II. Die Antragstellerin hat die gerichtlichen Kosten des Rechtsbeschwerdeverfahrens zu tragen. Eine außergerichtliche Kostenerstattung findet in diesem Rechtszug nicht statt.
III. Der Geschäftswert für das Rechtsbeschwerdeverfahren wird auf 4.082,52 Euro festgesetzt.
Gründe
I. Die Antragstellerin ist die Verwalterin einer Wohn- und Teileigentumsanlage. Sie macht in Verfahrensstandschaft für die übrigen Wohnungseigentümer gegen die Antragsgegnerin, der als Miteigentümerin in der Wohnanlage zwei gewerbliche Einheiten gehören, Wohngeldrückstände von 4.082,52 Euro für die Zeit vom 1.1.2000 bis 7.5.2003 geltend.
Das AG hat mit Beschluss vom 21.10.2003 dem Zahlungsantrag der Antragstellerin stattgegeben. Die sofortige Beschwerde der Antragsgegnerin, die in Norddeutschland wohnt und anwaltlich nicht vertreten ist, blieb erfolglos. Gegen den ihr am 18.2.2004 zugestellten Beschluss des LG vom 11.2.2004, dem keine Rechtsmittelbelehrung beigefügt war, hat die Antragsgegnerin mit eigenhändig verfasstem Telefax-Schreiben am 29.2.2004 Rechtsmittel eingelegt. Das LG hat ihr daraufhin am 6.3.2004 eine schriftliche Belehrung zugestellt, die u.a. auf Form und Frist für die sofortige weitere Beschwerde hinweist. Die Antragsgegnerin hat daraufhin mit eigenhändigem Schreiben vom 10.3.2004 darum gebeten, ihre bereits erhobene Beschwerde "zu Protokoll zu nehmen", und ihr Rechtsmittel unter dem 15.3.2004 schriftlich näher begründet. Das Schreiben des Vorsitzenden der Beschwerdekammer vom 12.3.2004, dass ihre Beschwerde derzeit unzulässig sei, "da sie nicht von einem Rechtsanwalt eingelegt wurde und auch von Ihnen nicht bei der zuständigen Rechtsantragsstelle", hat die Antragstellerin am 17.3.2004 damit beantwortet, dass sie auswärts wohne und ihr Rechtsmittel nicht vor Ort bei einer zuständigen Rechtsantragsstelle zu Protokoll geben könne. Sie bitte erneut, ihr Beschwerdeschreiben zu Protokoll zu nehmen. Zugleich hat sie angekündigt, einen Rechtsanwalt zur Wahrung ihrer Rechte zu beauftragen.
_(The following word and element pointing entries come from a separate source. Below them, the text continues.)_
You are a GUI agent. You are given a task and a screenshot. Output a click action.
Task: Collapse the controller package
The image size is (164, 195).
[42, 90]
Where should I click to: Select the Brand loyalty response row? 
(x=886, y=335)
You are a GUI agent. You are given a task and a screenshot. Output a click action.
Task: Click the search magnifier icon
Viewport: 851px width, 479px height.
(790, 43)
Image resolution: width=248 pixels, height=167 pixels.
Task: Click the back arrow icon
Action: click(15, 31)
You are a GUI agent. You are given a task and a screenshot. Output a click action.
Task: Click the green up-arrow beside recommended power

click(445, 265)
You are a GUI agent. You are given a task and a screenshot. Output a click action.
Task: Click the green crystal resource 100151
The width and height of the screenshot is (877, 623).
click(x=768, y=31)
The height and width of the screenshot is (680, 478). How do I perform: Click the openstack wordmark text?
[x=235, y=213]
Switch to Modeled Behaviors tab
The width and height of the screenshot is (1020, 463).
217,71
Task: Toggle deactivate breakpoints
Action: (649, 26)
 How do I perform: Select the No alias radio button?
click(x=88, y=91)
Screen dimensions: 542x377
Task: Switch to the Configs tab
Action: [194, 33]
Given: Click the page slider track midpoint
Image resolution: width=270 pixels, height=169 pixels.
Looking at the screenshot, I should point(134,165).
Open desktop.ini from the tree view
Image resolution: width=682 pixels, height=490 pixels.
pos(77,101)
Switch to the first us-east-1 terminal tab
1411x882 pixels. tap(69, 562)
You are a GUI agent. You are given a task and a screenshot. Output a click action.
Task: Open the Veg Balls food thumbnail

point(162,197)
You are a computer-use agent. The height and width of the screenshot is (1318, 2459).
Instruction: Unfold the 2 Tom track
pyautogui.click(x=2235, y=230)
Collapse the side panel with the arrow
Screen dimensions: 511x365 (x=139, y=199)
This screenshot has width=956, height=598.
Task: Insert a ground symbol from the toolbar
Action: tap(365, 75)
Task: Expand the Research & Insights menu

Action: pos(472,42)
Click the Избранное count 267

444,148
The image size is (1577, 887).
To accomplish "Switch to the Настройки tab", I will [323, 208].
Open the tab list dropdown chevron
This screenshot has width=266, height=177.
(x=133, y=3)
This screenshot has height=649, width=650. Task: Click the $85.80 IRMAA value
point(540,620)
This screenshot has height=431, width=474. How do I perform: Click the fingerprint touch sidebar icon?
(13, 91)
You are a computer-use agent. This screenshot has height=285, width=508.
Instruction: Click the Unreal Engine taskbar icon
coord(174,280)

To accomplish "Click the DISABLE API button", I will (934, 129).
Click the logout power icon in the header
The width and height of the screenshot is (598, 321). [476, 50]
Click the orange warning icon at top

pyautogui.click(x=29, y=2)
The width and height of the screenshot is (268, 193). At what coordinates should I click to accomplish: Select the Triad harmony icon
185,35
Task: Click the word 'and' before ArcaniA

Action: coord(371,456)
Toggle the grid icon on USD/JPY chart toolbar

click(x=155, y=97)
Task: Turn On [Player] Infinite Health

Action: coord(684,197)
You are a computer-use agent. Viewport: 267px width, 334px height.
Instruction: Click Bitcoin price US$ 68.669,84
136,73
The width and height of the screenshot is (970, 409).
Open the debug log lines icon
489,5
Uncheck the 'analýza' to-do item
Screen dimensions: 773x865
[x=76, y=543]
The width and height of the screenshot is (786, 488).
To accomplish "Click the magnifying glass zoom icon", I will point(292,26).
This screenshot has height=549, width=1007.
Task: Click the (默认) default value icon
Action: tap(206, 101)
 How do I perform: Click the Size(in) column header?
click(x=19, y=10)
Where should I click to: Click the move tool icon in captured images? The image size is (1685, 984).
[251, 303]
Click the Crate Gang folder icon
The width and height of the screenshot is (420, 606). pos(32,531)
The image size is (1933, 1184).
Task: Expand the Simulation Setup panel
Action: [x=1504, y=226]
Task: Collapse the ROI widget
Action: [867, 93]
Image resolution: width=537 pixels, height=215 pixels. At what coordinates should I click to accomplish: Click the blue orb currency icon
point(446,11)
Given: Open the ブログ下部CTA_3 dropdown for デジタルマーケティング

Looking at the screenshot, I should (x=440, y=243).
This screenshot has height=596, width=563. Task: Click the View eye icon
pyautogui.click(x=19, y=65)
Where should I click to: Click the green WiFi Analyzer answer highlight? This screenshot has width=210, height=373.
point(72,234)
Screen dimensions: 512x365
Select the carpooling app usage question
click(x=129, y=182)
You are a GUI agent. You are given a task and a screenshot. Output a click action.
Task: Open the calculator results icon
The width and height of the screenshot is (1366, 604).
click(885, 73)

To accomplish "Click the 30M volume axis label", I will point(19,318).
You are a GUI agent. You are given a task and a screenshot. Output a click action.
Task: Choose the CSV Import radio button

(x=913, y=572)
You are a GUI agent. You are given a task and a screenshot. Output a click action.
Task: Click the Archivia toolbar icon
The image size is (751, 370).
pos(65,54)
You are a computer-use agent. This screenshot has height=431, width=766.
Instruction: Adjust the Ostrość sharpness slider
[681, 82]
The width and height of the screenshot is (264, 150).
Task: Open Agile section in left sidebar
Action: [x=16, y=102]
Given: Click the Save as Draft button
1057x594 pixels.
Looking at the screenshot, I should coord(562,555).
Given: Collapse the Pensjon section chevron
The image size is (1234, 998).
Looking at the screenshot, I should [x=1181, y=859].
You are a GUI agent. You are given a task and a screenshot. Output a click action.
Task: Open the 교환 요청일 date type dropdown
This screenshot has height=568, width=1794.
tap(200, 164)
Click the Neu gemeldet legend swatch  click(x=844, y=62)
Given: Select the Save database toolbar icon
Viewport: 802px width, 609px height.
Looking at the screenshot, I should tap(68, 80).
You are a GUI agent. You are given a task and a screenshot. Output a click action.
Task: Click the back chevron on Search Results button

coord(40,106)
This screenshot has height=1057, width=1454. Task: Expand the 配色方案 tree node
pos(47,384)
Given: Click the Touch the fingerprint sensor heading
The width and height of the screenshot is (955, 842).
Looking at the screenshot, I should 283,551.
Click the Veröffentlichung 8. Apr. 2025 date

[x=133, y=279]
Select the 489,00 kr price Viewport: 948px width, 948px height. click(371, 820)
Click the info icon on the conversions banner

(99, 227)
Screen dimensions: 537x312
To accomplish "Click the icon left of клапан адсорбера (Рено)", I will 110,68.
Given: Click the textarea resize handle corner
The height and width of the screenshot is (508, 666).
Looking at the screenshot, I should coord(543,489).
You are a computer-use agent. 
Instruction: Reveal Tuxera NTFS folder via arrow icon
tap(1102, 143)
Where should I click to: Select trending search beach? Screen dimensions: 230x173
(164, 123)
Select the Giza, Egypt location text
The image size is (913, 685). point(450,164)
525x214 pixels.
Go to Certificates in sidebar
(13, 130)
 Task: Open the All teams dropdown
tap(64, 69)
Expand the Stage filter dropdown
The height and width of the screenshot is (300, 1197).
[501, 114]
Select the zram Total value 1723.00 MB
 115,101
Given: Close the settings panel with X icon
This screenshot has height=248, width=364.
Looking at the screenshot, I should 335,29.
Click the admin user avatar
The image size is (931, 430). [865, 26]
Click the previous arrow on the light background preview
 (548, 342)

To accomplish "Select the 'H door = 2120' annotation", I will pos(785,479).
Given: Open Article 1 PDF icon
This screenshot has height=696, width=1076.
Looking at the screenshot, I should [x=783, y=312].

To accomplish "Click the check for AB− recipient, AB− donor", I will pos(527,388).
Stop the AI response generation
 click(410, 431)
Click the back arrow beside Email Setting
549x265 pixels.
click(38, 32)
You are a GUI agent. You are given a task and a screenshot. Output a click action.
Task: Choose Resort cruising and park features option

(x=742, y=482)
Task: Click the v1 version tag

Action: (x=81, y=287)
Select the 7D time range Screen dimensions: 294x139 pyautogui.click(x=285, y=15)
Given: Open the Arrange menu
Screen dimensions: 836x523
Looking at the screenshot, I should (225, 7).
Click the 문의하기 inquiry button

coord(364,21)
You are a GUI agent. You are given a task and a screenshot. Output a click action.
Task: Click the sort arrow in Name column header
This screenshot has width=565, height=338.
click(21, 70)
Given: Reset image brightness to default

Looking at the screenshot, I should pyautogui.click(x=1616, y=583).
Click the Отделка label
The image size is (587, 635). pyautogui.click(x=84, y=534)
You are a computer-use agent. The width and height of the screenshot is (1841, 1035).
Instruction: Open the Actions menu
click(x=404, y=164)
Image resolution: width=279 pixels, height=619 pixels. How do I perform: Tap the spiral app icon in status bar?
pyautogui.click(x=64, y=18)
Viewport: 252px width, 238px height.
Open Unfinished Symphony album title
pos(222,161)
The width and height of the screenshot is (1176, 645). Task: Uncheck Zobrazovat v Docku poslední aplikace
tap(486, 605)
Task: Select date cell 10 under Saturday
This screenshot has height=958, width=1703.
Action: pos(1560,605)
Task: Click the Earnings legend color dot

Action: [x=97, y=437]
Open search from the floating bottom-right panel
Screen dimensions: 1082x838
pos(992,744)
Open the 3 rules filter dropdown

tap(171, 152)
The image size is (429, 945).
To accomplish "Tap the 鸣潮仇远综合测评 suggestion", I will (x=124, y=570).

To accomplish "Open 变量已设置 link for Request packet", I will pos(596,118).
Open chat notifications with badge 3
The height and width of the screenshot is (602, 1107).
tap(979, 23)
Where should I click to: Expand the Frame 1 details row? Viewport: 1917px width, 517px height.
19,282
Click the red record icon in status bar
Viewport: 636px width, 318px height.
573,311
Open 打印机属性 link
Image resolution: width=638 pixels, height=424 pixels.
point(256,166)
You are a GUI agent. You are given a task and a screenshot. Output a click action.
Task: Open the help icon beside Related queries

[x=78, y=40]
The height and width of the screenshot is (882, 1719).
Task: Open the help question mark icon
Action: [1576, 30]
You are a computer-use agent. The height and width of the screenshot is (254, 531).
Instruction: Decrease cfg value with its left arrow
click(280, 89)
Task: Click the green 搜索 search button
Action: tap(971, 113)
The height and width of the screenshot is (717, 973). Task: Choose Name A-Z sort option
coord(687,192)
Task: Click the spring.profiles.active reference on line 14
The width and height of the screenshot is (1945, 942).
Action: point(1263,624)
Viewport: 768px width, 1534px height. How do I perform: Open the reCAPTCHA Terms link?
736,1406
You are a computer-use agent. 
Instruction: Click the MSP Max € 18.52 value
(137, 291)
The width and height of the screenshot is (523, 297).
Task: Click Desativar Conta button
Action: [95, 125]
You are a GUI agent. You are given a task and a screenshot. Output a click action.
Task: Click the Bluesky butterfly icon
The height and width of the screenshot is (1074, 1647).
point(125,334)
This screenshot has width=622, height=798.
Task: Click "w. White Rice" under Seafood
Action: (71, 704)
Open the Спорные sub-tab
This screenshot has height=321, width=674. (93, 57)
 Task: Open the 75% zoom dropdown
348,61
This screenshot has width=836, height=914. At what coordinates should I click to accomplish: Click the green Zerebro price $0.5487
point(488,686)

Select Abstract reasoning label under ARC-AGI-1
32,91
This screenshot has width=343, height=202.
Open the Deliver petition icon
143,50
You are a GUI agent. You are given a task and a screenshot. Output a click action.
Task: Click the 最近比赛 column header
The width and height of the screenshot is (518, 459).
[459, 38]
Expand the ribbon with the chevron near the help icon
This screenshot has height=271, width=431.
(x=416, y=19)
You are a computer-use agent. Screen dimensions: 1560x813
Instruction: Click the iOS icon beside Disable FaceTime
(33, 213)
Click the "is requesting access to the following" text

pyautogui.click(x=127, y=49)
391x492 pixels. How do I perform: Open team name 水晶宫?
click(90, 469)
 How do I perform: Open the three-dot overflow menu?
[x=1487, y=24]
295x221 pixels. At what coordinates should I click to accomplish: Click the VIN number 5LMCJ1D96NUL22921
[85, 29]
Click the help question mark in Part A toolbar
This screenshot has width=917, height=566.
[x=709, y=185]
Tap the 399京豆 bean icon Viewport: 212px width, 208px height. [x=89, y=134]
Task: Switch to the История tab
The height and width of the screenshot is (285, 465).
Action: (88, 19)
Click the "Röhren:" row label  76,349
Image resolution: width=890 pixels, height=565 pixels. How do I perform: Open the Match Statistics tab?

II. Das Rechtsmittel ist unzulässig und deshalb zu verwerfen.
1. Gegen die Entscheidung des LG ist die sofortige weitere Beschwerde gem. § 45 Abs. 1 WEG statthaft. Sie ist binnen einer Frist von zwei Wochen einzulegen; die Frist beginnt mit dem Zeitpunkt, in welchem die Entscheidung dem Beschwerdeführer bekannt gemacht worden ist (§ 27, § 29 Abs. 4, § 22 Abs. 1 FGG). Die Bekanntmachung erfolgt in der Regel durch Zustellung der gerichtlichen Verfügung (§ 16 Abs. 2 FGG), die hier am 18.2.2004 durch Übergabe des landgerichtlichen Beschlusses an die Antragstellerin persönlich bewirkt wurde. Der Ablauf der Beschwerdefrist ist nicht dadurch gehindert, dass der Beschluss des LG nicht mit einer Rechtsmittelbelehrung versehen war. Denn die Frist läuft auch dann, wenn die an sich erforderliche Belehrung unterblieben ist (BGH v. 2.5.2002 - V ZB 36/01, BGHZ 150, 390 = BGHReport 2002, 617 = MDR 2002, 1140).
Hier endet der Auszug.